PROBLEM TO SOLVE
With the pictures removed, set down all of the entries below exactly.

DATA TO EXAMINE
━━━━━━━━━━━━━━━━

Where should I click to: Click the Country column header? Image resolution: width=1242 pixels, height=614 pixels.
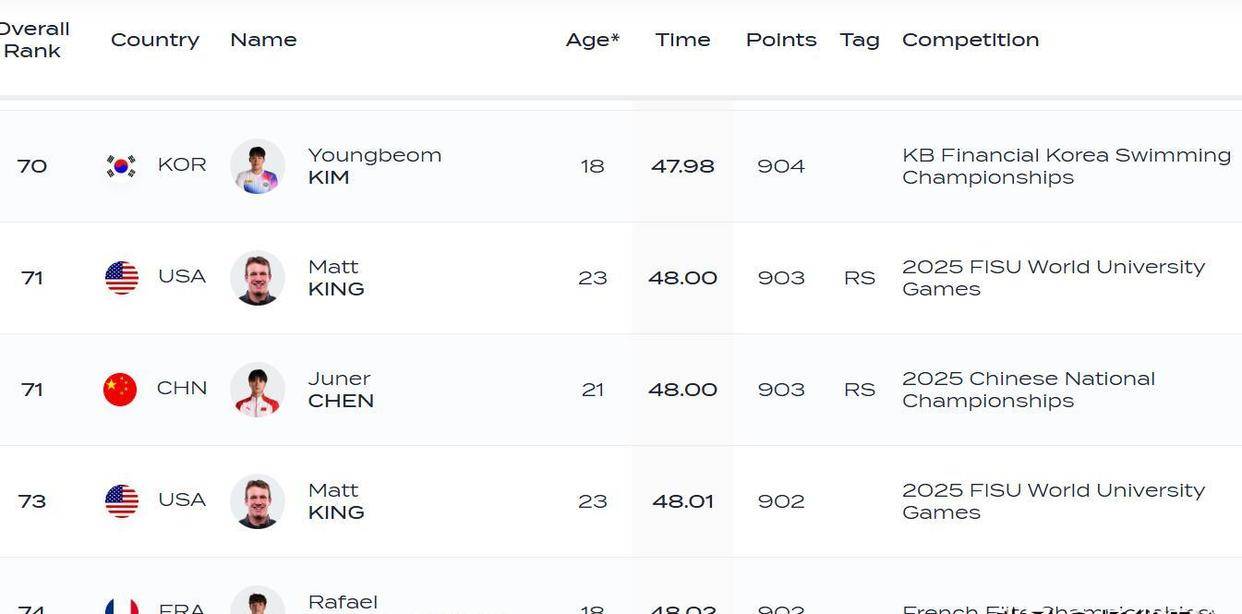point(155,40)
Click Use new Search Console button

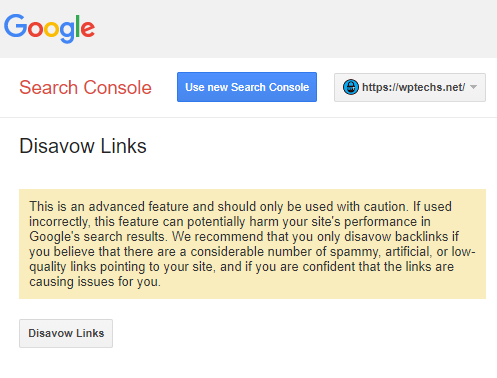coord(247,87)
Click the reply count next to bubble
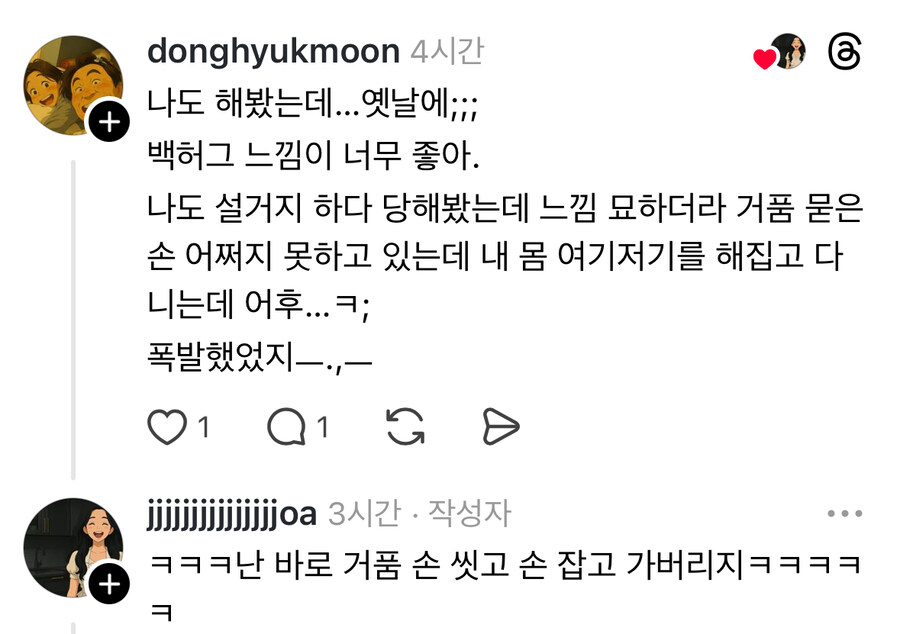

━━━━━━━━━━━━━━━━

YOUR SOLUTION
Where should I click to: Click the Country column header? Image resolution: width=1242 pixels, height=614 pixels.
point(155,40)
Click Use new Search Console button

coord(247,87)
Click the reply count next to bubble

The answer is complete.